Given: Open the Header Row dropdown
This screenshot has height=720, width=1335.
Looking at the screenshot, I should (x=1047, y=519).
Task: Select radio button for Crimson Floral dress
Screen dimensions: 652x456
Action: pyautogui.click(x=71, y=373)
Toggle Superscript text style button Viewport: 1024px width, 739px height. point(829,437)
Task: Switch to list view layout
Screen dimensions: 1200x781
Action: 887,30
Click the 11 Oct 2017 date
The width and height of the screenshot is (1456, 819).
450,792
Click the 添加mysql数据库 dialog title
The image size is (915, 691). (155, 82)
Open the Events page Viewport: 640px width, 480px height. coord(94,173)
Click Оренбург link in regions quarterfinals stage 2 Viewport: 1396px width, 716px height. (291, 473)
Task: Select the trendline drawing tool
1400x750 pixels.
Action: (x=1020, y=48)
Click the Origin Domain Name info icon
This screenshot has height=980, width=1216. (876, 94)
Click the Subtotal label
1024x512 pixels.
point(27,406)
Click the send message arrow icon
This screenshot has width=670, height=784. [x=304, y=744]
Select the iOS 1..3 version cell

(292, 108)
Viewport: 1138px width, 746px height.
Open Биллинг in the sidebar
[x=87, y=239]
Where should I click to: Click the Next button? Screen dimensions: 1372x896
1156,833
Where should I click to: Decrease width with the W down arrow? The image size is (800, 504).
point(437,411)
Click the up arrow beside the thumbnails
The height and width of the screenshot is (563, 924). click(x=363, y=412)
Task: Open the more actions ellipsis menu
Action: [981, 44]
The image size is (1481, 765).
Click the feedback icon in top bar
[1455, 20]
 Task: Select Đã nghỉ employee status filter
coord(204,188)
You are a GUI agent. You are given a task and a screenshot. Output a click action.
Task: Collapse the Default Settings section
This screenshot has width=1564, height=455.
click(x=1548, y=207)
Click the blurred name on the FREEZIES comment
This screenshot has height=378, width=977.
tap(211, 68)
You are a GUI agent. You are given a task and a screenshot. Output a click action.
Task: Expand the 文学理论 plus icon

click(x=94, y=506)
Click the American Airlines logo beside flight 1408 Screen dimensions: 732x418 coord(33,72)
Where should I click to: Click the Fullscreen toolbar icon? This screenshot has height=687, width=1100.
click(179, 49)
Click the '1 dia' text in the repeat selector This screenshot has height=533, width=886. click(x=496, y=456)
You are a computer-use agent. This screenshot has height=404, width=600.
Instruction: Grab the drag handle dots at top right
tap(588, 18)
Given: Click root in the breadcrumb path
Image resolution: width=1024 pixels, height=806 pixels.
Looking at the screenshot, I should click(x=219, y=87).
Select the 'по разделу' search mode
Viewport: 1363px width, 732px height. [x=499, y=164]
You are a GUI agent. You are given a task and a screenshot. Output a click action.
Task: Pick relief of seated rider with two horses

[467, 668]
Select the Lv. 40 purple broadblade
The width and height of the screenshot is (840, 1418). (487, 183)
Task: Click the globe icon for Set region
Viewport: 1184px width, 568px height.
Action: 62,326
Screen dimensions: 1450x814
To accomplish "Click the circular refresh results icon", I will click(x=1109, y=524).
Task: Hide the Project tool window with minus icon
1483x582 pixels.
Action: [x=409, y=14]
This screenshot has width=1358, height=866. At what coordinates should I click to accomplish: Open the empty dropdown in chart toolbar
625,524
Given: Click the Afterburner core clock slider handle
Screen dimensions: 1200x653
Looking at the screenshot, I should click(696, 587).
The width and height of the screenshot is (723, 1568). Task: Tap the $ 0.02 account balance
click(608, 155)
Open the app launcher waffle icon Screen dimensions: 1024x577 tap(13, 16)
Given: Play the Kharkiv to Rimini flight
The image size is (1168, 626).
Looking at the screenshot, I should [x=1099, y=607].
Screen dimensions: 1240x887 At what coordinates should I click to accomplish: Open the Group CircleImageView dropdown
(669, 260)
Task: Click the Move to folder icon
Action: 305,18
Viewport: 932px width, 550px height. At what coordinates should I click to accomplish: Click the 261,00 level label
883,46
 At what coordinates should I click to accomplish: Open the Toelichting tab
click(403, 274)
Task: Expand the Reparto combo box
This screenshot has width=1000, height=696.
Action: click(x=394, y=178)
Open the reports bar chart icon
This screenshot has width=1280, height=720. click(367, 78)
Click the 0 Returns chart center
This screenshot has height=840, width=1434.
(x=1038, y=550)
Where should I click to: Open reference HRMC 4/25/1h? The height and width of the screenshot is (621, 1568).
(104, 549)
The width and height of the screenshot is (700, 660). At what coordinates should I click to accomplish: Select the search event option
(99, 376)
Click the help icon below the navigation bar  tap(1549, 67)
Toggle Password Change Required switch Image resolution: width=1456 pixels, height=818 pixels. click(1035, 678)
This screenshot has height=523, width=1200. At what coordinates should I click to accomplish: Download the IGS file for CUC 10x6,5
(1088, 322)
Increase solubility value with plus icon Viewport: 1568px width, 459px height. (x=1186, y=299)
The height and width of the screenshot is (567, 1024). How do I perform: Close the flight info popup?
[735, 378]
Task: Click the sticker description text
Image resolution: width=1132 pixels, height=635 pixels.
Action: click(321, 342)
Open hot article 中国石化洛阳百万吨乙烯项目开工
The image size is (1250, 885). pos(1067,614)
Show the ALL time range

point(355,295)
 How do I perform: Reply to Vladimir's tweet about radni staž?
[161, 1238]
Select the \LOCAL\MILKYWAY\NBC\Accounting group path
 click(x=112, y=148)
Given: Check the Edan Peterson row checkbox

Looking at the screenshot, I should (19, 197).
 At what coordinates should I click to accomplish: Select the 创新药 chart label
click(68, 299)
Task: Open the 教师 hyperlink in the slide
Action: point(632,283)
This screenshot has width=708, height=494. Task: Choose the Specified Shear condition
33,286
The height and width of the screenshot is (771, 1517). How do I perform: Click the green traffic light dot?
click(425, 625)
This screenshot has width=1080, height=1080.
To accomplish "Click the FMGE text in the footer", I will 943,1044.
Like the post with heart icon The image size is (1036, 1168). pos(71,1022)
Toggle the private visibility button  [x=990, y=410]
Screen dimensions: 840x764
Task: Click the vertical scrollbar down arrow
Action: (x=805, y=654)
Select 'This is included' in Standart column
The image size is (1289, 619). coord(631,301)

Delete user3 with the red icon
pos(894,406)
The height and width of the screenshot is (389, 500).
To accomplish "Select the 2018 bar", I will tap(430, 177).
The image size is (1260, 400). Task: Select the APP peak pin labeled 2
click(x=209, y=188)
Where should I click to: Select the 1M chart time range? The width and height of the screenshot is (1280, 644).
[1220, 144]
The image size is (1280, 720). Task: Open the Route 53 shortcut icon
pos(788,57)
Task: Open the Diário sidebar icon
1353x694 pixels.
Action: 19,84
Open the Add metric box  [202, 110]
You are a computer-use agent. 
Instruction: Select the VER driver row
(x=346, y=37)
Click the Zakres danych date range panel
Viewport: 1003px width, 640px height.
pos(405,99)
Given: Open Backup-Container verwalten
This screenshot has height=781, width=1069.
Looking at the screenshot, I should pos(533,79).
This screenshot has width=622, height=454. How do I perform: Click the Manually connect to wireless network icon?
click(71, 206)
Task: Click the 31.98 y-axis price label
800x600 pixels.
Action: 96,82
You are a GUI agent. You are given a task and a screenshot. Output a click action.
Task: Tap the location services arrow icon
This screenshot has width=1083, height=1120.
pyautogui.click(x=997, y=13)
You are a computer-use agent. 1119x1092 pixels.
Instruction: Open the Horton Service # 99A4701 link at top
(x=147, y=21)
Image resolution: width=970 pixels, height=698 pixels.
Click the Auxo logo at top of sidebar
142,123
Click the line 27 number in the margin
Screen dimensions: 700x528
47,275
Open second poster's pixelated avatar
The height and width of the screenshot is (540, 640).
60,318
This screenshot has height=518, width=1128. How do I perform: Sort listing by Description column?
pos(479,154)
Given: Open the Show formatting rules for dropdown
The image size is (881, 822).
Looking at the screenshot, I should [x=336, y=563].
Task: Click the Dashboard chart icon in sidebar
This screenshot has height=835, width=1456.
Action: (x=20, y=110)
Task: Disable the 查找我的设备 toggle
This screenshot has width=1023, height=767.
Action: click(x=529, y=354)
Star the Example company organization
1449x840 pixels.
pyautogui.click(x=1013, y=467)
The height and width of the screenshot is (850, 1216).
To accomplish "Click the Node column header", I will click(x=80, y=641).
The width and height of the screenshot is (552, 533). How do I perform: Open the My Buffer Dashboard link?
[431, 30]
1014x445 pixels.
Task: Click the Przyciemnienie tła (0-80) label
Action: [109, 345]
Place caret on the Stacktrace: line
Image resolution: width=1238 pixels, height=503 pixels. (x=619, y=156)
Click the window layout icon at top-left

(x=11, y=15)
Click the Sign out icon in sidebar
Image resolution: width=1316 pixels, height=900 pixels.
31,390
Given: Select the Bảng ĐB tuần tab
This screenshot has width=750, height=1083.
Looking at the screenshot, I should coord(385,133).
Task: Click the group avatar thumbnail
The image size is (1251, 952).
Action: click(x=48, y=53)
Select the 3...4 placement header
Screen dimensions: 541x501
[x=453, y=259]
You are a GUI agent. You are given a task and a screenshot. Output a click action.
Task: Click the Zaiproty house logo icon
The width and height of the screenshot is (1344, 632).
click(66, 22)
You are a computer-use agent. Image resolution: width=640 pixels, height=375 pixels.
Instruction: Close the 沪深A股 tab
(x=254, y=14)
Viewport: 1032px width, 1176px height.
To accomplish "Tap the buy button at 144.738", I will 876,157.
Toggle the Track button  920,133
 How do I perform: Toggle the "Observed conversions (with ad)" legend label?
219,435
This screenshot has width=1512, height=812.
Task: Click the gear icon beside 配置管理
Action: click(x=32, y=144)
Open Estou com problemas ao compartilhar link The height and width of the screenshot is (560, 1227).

* * *

Your goal: Could you retype exactly the lines from the first one of the records through the line containing "Task: Switch to list view layout", both included, and nothing more?

Task response:
Given: Open the Header Row dropdown
This screenshot has height=720, width=1335.
Looking at the screenshot, I should (x=1047, y=519).
Task: Select radio button for Crimson Floral dress
Screen dimensions: 652x456
Action: pyautogui.click(x=71, y=373)
Toggle Superscript text style button Viewport: 1024px width, 739px height. point(829,437)
Task: Switch to list view layout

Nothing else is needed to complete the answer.